:: Recorded data
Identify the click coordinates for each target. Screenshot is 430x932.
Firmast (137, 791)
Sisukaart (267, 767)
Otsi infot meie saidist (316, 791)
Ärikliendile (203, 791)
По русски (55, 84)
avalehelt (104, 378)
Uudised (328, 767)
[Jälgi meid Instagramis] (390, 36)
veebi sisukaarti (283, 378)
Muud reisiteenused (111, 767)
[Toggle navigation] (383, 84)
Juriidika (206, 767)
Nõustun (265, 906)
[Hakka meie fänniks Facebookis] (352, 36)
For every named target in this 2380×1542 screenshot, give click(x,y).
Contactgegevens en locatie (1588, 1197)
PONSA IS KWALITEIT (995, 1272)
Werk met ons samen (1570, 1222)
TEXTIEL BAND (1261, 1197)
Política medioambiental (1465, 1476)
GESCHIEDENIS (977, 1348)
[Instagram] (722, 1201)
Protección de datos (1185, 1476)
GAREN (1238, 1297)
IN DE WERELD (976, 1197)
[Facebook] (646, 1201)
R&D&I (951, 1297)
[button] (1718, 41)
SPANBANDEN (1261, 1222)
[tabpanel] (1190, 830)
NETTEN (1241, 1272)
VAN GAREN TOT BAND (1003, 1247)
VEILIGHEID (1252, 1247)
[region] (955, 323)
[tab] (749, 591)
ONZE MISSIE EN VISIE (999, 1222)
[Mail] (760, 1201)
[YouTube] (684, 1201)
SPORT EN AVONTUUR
::::
* **Task details**:
Reprint exactly the lines above that start at the one with "Muud reisiteenused (111, 767)" and end at the one with "TEXTIEL BAND (1261, 1197)", keeping both and adding none.

* **Reply**:
Muud reisiteenused (111, 767)
[Toggle navigation] (383, 84)
Juriidika (206, 767)
Nõustun (265, 906)
[Hakka meie fänniks Facebookis] (352, 36)
For every named target in this 2380×1542 screenshot, give click(x,y).
Contactgegevens en locatie (1588, 1197)
PONSA IS KWALITEIT (995, 1272)
Werk met ons samen (1570, 1222)
TEXTIEL BAND (1261, 1197)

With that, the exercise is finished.